The cross-sectional design of our study, which included convenience specimens, collected as patients were diagnosed or came into clinics for care, may not truly represent the other 80% of reported cases in Bulgaria. The effect of this possible sampling error in our analyses is unknown but may influence genotype distribution over time and in different populations. For example, we determined that MSM were overrepresented and IDUs were underrepresented in our two studies combined which may affect the trend interpretations in these risk groups. Increased HIV-1 testing and surveillance, especially in IDUs, should help to overcome this potential bias and improve the accuracy of understanding the epidemic in Bulgaria and the proposed targeted interventions. Also, our phylogenetic results are based on a single genomic region, in some cases genotypes were only identified from limited numbers of patients. Thus, confirmation of the rare genotypes identified herein may require sequence analysis of additional regions or complete genomes and their detection in larger numbers of persons. Any potential association of infection with a geographic location is based on self-reporting and may be affected by recall or other biases and thus may require analysis of larger HIV-1 datasets from the purported country where the transmission was reported to confirm the origin.
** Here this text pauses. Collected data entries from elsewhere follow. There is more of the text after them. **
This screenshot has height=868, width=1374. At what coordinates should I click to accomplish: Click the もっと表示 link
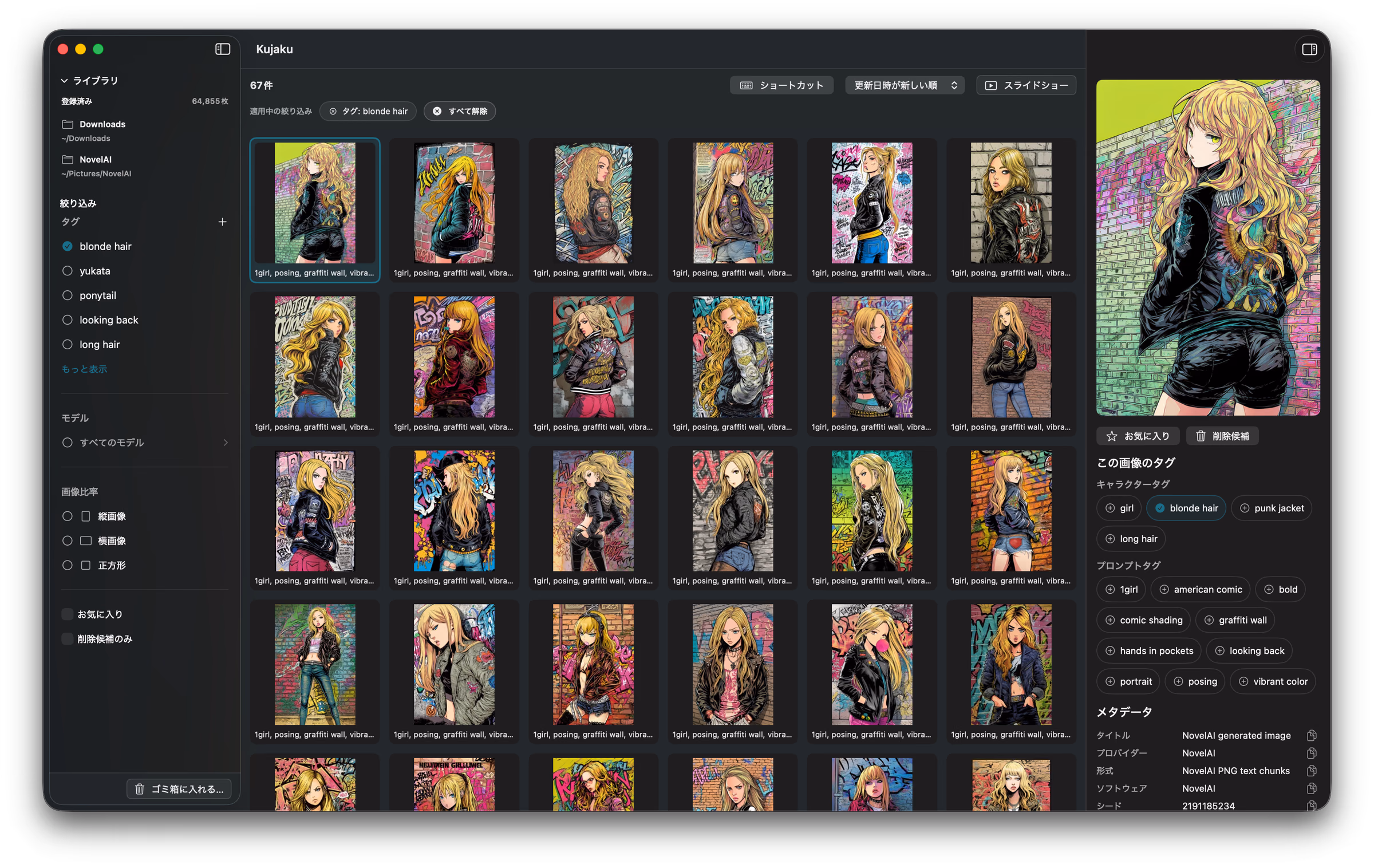point(84,369)
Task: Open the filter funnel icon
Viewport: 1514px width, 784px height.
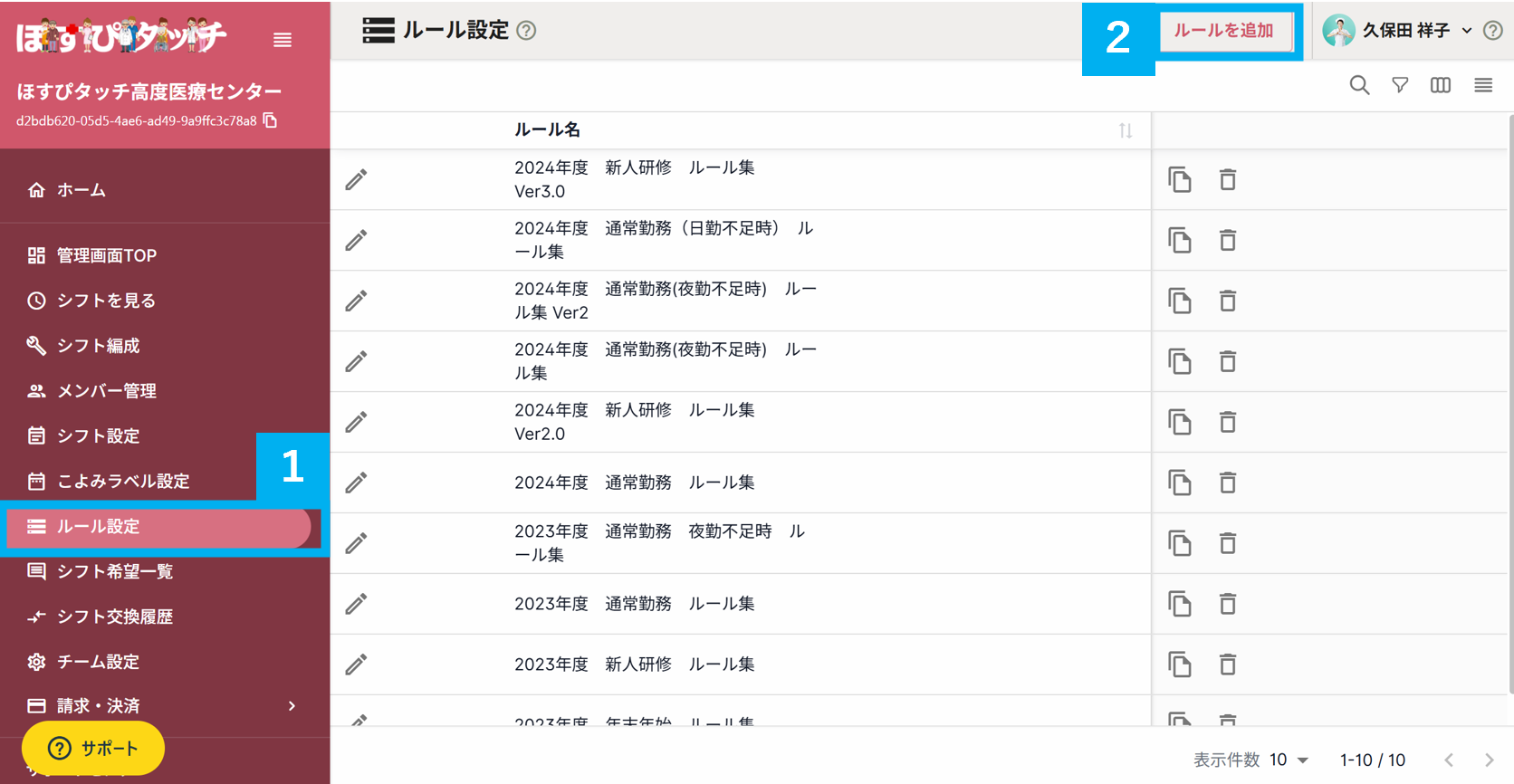Action: [1400, 85]
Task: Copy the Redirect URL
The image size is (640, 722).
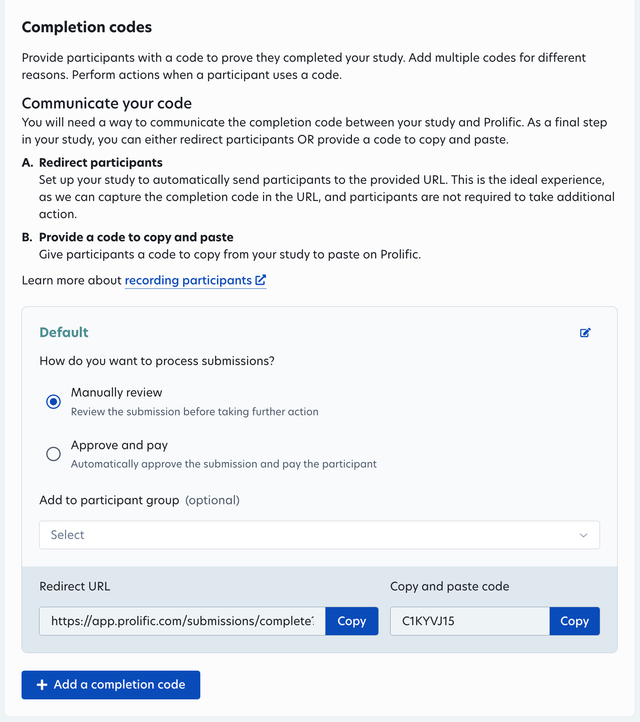Action: click(x=352, y=621)
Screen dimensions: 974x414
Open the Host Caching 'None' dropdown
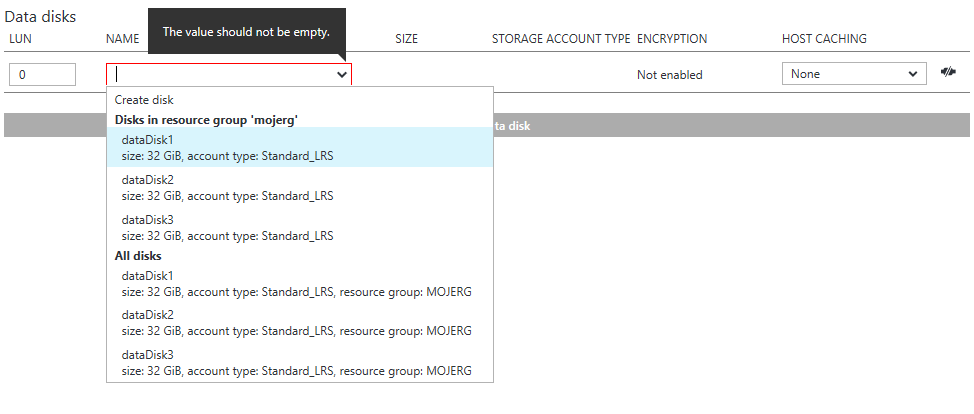853,74
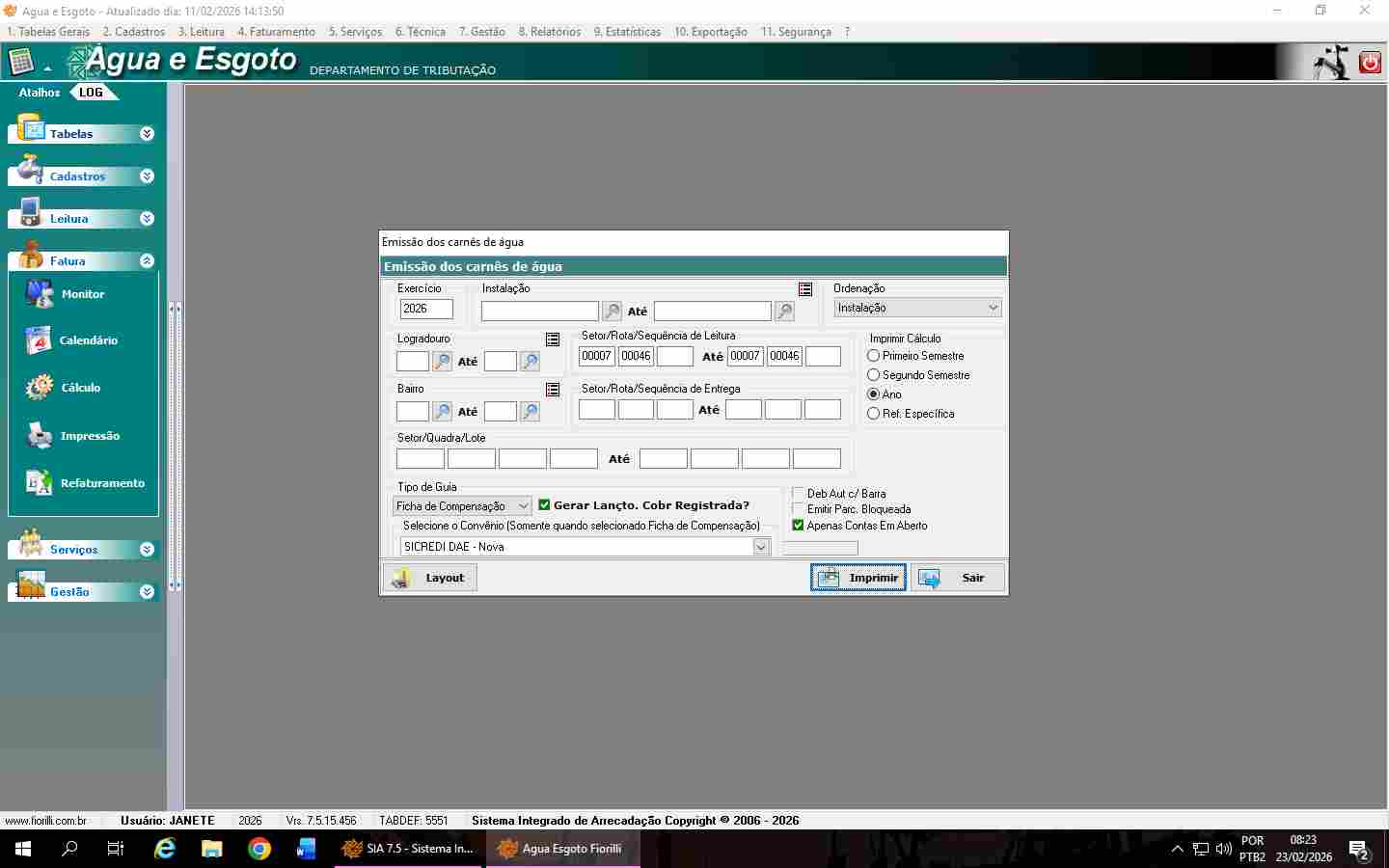Click the Imprimir button
This screenshot has height=868, width=1389.
click(858, 578)
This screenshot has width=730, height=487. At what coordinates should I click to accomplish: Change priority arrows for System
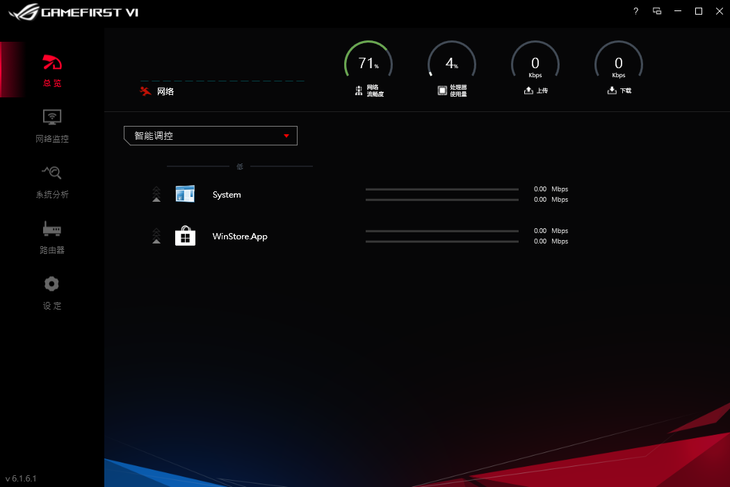[x=155, y=194]
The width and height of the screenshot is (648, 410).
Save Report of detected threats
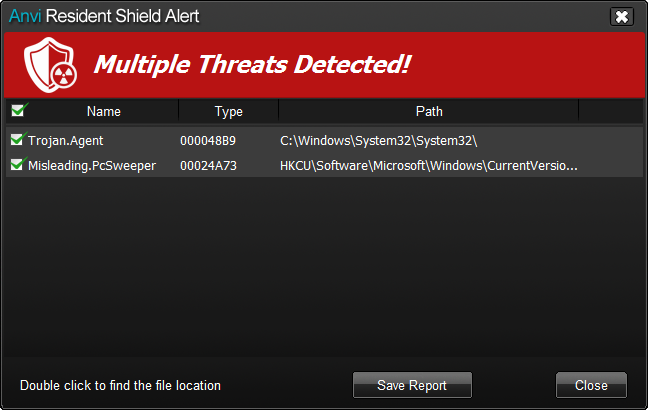pyautogui.click(x=412, y=385)
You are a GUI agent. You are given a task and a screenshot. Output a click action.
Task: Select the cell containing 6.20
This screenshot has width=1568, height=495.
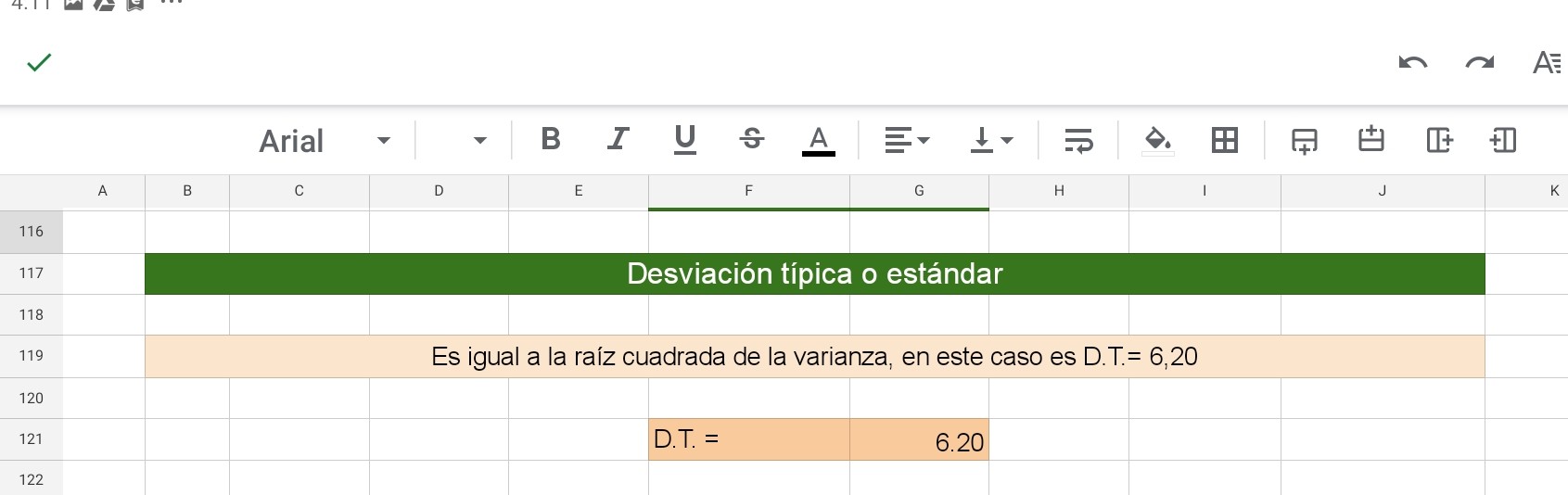(919, 440)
Minor differences between our results and those of our previous study most likely represent the use of more stringent criteria for genotype classification and the use of a larger set of reference sequences that included more CRFs in the current study.
In conclusion, we found a broad level of HIV-1 genetic diversity in Bulgaria, including most major subtypes and CRFs and the identification of novel URFs and sub-subtypes, whose composition fluctuates in different populations and during different phases of the epidemic. Our data also suggest the extremely dynamic nature of the Bulgarian epidemic is characterized by an unequal distribution of different HIV-1 genotypes among high risk populations. These findings emphasize the need for sustained and focused molecular epidemiological surveillance to identify transmission links that can be targeted by prevention strategies to control the HIV-1 epidemic in Bulgaria.